▶ Task instructions: In the listing that follows, how many lines hold the string "checkbox"? Answer with the number only.
# # # # #
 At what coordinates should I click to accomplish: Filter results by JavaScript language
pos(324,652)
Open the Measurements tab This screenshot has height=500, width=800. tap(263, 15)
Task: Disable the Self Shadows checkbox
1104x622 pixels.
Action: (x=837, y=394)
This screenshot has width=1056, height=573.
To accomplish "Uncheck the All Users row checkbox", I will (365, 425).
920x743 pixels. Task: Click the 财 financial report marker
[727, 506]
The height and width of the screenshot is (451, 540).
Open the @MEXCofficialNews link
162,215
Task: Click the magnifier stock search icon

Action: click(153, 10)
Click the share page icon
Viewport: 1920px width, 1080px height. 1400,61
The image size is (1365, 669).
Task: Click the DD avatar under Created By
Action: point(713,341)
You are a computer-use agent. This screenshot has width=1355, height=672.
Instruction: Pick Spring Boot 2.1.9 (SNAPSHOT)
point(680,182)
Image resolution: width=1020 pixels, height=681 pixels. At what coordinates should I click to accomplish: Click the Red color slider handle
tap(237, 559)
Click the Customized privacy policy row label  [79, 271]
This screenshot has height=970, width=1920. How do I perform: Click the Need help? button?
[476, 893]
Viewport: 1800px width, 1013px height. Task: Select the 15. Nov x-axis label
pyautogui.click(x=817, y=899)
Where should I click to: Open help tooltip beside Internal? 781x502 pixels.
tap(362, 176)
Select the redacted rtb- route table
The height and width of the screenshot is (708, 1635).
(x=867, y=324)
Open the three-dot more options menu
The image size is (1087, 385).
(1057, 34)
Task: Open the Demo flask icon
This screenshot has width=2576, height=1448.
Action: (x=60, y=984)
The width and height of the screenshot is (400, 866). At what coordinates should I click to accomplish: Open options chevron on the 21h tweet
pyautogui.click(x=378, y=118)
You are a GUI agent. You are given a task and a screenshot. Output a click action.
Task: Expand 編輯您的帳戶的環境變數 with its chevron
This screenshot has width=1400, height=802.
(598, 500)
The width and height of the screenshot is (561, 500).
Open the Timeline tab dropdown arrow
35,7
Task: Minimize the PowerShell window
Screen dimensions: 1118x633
# # # # #
▶ Solution: 2